Saturday, July 16, 2011

Movies: the only reason to even own a television anymore

I have a desire.

It is an intense desire.

Whenever I think about it, I get all tingly in my girly places.

I want a theater room.


I first realized how badly I wanted one when I watched an episode of "Man Caves".  This particular episode involved the "makeover" crew creating a theater room in this family's basement.  I drooled.  A lot.  It was supposed to be His Room.  No wife allowed.  I'm guessing if he felt the need to build such a space then he had a reason.  His wife was probably like my mother who can't sit still at all during a movie.  Half the time we don't even know for sure she knows what's going on.  It can be annoying to the other movie watchers.  Either way, all I could say was, "Fuck that on a piece of toast!  That room would be mine!"  I would have to go all "Mission: Impossible" on that.

Ever since then, I have obsessed over having a movie room.

The original plan was to turn the sun room into a theater room.  I intend to go through with that plan although it depends on surmounting a lot of current hurdles, which could put the actual date of completion around three days before my 115th birthday.  But, hey, we all have goals.

One of the many reasons I want a home theater is that I really don't like the actual movie experience these days.  It has improved what with our local Rave theater cracking down on stupid kids in movies they have no business being in, having patrolling ushers, and actually following through on their threats, but it's so damn expensive to go to the theater these days.  I used to go to the movies probably several times a month.  Nowadays, I choose maybe five or six movies a year usually opting to wait until they come out on Blu-Ray.  There is always one asshole who can't leave his damn phone alone, and it's just not worth it for $10 a ticket.

(The only real reason to go to the theater is to experience those few movies that actually benefit from 3D.  Other than that, I can make my own popcorn, thank you.)

Still, I love movies.  A friend and I have said for years we should write a movie review blog.

Don't roll your damn eyes at me in that tone of voice!  We like horror and silents and classics and fantasy and things the explode!  Okay, sure, we would let our girly show sometimes, but you can suck it up because you can rest assured no Sandra Bullock would cross our blog unless she was trussed up in chains, tar, and feathers!  (If you pull out rule 34, I will wish fiery death upon you.)
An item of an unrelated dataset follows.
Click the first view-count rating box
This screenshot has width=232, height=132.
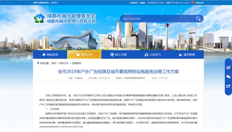coord(125,78)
Anyway, I still try to keep up with what's coming out.  My usual haunt is Apple Trailers since I can watch the trailers in HD.  Rotten Tomatoes is another one I like to wander through, and they have the distinction of my trust when it comes to reviews.  (Rule of thumb for me is if it's at least 45% fresh, then there's a good chance I'll find something to like.  Anything below that and I'll be drilling holes in the sides of my head to remove the memories.)

So, why am I posting all this as if you give a shit?  Well, because I have just discovered a movie that I can't believe a freakin' missed, and you will be hearing about it.  


Nothing makes me happier than a good old fashioned bump-in-the-night, shivers-in-the-spine, brain-shuddering horror film, and this one has some serious potential.

I will report back once I've witnessed it.

I'm hoping it will be added to my arsenal of movies to prepare me for the coming Halloween season.

And, I refuse to look at the countdown in my sidebar...

Speaking of Apple Trailers, what the hell is with Google Chrome?  Everytime I try to download a trailer, it gives me shrieks and hides under the desk refusing to actually open the file.  Firefox, however, has no issues.  Dammit, Google, you are better than this!  Fix it!